::: Source document
The Bishop then takes the Balm; and having mixed it on a paten with a little oil, he pours it into the Phial. The consecration of the Chrism thus completed, he salutes it with these words: Hail, O Holy Chrism! This he does with the intention of honoring the Holy Ghost, who is to work by this sacramental oil. The same is done by each of the twelve Priests.

The Bishop then proceeds to bless the Oil of Catechumens. After having breathed upon it, and pronounced the exorcism (as before, in the blessing of the holy Chrism), he says this prayer:

O God, the rewarder of every spiritual increase and growth! who strengthenest the beginnings of weakly souls by the power of the Holy Ghost: we beseech thee, O Lord, that thou vouchsafe to pour out thy blessing upon this oil, and grant to them, that come to the laver of holy regeneration, the cleansing of soul and body, by the anointing they receive from this thy creature; that so, if there should be any stains fixed upon them by their spiritual enemies, they may be effaced by the touch of this holy oil. May the wicked spirits find no room there; may the powers, that have been put to flight, have no further sway; may there be no lurking place left to insidious evil ones. May thy servants that come to the faith, and are to be cleansed by the operation of thy Holy Spirit, find in this anointing a preparation for that salvation, which they are to receive in the Sacrament of Baptism, by the birth of a heavenly regeneration. Through our Lord Jesus Christ, thy Son, who is to come to judge the living, and the dead, and the world by fire. Amen.

The Bishop then salutes the Oil, on which he has conferred these wonderful prerogatives, saying: Haily, O holy Oil! The same act of reverence is repeated by each of the Priests. One of the deacons takes the Chrism, another the Oil of Catechumens, and a procession is again formed for taking them to the place prepared for them. They are covered with veils of silk—the holy Chrism, with white; the Oil of Catechumens, with purple.
::::::
::: Given material
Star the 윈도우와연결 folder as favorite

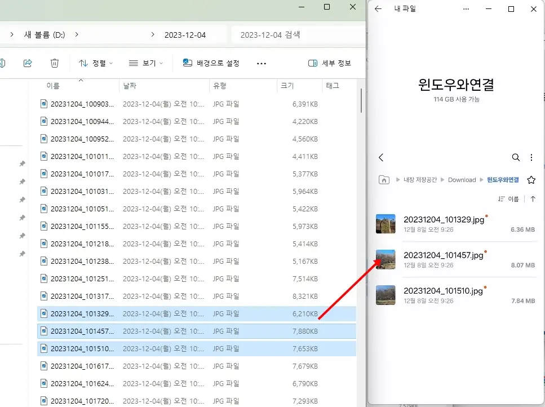(530, 179)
::::::
# [Set of tasks]
A) For each statement, say whether it agrees with the passage on the holy oils. Answer yes or no, and quote the words of the passage that settle it.
(i) The Bishop mixes the Balm with a little oil on a paten.
(ii) The Oil of Catechumens is covered with a white veil.
(iii) Each of the twelve Priests repeats the salute to the Chrism.
B) Turn the paragraph of the passage on the holy oils that begins "The Bishop then takes the Balm" into a short list that keeps its main facts.
C) Pick up the passage on the holy oils after its last sentence and carry it on.
The material shown here comes from a separate source.

# [Task answers]
A)
(i) Yes: "having mixed it on a paten with a little oil"
(ii) No: "the Oil of Catechumens, with purple."
(iii) Yes: "The same is done by each of the twelve Priests."

B)
- The Bishop mixes the Balm with a little oil on a paten and pours it into the Phial.
- With the consecration of the Chrism complete, he salutes it: "Hail, O Holy Chrism!"
- He does this to honor the Holy Ghost, who is to work by this sacramental oil.
- Each of the twelve Priests does the same.

C)
We will conclude our outline of this imposing ceremony by giving our readers the beautiful Hymn, composed in the 6th century, by St. Venantius Fortunatus, Bishop of Poitiers. The Church has adopted it for the two processions, which we have already described.

Hymn

O Redemptor, sume carmen temet concinentium.

O Redeemer of mankind! receive the hymn of them that sing thy praise.

Repeat: O Redemptor.

Repeat: O Redeemer.

Audi, judex mortuorum,
Una spes mortalium,
Audi voces proferentum
Donum pacis prævium.

O judge of the dead! thou only hope of men! hear the prayers of them that carry the emblem of the gift of peace.

O Redemptor.

O Redeemer.

Arbor fœta alma luce
Hic sacrandum protulit:
Fert hoc prona præsens turba
Salvatori sæculi.

A tree made fruitful by the fostering sun, produced this oil that is now to be blessed, which we, the adorers of his holy name, bring to the Savior of the world.

O Redemptor.

O Redeemer.

Stans ad aram immo supplex
Infulatus Pontifex,
Debitum persolvit omne,
Consecrato Chrismate.

The mitred Pontiff, too, standing humbly before the altar, is about to pay his debt, by consecrating the Chrism.

O Redemptor.

O Redeemer.

Consecrare tu dignare,
Rex perennis patriæ,
Hoc olivum, signum vivum
Jura contra dæmonum.

O King of the everlasting kingdom! deign to consecrate this oil, this instrument of life, that breaks the demon’s power.

O Redemptor.

O Redeemer.

Ut novetur sexus omnis
Unctione Chrismatis,
Ut sanetur sauciata
Dignitatis gloria.

Men and women are renovated by the unction of the Chrism; and their glorious dignity, that had been wounded, is healed by the same.

O Redemptor.

O Redeemer.

Lota mente sacro fonte
Aufugantur crimina:
Uncta fronte, sacrosancta
Influunt charismata.

When the soul is washed in the sacred font, her crimes are put to flight: and holiest graces come upon them, whose brow is anointed with this oil.

O Redemptor.

O Redeemer.

Corde natus ex Parentis,
Alvum implens Virginis,
Præsta lucem, claude mortem
Chrismatis consortibus.

O thou the Son of the Eternal Father, and Son of the Virgin-Mother! grant light and life to us whom thou hast made to share in thine own anointing.

O Redemptor.

O Redeemer.

Sit hæc dies festa nobis
Sæculorum sæculis:
Sit sacrata, digna laude,
Nec senescat tempore.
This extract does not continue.